If it turns out to be possible to measure how much a signal aliases using an oversampled FFT I think I need to know how to sum the complex magnitudes of an FFT and how that sum relates to the signal's RMS amplitude. I'm trying to figure it out with this patch: compareTimeFreqAmpl.pd . Select one of the three signals, pick a frequency if applicable, pick a volume, then capture the average magnitude of each FFT term (it computes the magnitude of the sum of all terms when you clear the capture toggle). Next, capture the RMS amplitude, which displays the ratio between the two measurements as a side effect. I hacked the ratio to be close to 1 for cos~ and ramps, but it's ~1.125 for noise. Note that I'm not using a hann window inside the fft subpatch--I think it's not relevant to this problem, and it seems to only change the ratio by 3/2, which is the expected effect of a hann window with 4x overlap.

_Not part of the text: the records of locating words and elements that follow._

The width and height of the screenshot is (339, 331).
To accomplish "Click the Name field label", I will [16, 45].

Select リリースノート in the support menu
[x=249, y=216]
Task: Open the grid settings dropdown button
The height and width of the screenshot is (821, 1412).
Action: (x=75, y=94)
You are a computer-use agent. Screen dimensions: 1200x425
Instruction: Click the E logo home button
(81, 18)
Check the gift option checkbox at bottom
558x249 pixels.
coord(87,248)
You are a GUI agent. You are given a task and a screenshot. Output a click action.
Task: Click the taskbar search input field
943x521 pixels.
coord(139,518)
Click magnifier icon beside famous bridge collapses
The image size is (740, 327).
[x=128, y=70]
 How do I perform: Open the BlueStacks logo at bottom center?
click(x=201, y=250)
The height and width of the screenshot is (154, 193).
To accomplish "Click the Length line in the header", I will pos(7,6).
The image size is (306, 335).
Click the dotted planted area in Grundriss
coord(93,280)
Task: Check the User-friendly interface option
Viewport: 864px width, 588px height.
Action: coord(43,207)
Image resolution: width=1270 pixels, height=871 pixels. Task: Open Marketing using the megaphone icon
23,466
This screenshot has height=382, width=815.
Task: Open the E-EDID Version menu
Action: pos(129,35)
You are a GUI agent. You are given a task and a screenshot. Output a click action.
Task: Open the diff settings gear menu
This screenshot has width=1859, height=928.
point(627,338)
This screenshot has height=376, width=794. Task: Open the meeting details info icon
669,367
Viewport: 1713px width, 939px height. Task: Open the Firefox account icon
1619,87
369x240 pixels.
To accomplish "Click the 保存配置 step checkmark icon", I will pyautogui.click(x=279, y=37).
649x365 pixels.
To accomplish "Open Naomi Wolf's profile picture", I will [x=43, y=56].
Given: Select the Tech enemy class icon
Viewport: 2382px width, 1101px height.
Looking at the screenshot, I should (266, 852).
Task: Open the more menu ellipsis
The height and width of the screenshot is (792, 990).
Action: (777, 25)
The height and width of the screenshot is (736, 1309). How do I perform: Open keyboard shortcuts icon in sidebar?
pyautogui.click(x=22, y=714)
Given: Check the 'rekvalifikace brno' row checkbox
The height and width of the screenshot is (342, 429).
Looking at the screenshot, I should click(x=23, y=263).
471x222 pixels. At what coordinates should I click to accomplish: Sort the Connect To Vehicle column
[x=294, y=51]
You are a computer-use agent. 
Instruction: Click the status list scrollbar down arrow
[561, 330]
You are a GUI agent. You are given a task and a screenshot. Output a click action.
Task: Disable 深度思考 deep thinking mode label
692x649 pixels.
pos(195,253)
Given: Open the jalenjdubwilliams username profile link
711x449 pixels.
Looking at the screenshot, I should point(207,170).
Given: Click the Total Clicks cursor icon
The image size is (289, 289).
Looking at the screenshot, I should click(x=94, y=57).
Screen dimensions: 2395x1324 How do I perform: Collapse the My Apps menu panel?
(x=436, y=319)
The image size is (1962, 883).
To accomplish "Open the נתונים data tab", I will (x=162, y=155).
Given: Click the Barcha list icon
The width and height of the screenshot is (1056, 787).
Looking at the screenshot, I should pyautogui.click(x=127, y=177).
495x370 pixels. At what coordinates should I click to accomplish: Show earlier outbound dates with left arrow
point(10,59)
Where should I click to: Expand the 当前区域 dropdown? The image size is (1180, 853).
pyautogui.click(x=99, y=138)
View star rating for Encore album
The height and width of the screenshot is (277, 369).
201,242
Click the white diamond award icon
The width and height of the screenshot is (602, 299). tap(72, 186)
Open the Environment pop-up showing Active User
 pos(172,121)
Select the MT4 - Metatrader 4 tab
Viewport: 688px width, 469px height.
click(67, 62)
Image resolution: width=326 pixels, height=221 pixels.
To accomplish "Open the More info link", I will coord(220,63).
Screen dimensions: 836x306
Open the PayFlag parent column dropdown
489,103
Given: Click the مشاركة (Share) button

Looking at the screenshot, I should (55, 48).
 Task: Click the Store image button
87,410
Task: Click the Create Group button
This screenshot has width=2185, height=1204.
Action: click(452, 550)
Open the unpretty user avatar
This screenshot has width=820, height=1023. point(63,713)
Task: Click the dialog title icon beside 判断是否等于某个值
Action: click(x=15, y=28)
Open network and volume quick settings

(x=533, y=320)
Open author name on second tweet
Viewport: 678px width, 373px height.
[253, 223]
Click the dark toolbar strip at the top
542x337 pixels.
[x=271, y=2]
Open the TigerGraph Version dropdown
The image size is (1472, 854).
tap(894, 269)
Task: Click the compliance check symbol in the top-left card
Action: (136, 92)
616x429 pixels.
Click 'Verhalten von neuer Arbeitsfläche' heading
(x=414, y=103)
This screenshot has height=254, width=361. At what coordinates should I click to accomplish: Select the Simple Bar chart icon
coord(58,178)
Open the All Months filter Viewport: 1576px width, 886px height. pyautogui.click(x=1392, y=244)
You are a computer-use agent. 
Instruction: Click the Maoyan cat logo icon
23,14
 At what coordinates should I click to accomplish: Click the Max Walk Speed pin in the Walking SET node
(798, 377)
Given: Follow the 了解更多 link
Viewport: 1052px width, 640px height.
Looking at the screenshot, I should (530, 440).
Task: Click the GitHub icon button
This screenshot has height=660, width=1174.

You can see my ratio hack in the divide operation just before the ratio computation. I saw that I was off by sqrt(2) so I just included it, but is it sqrt(2), and if so, why? Why is noise different? Is it right to sum the FFT term magnitudes as uncorrelated signals? Is it right to double the sum because the rfft skips the symmetrical upper half of the terms for efficiency? What else am I doing wrong?
Edit: Hmm, that symmetrical upper half of terms? Probably uncorrelated as well. So the doubling has to happen before the sqrt, and then you get...sqrt(2)! Is that plausible?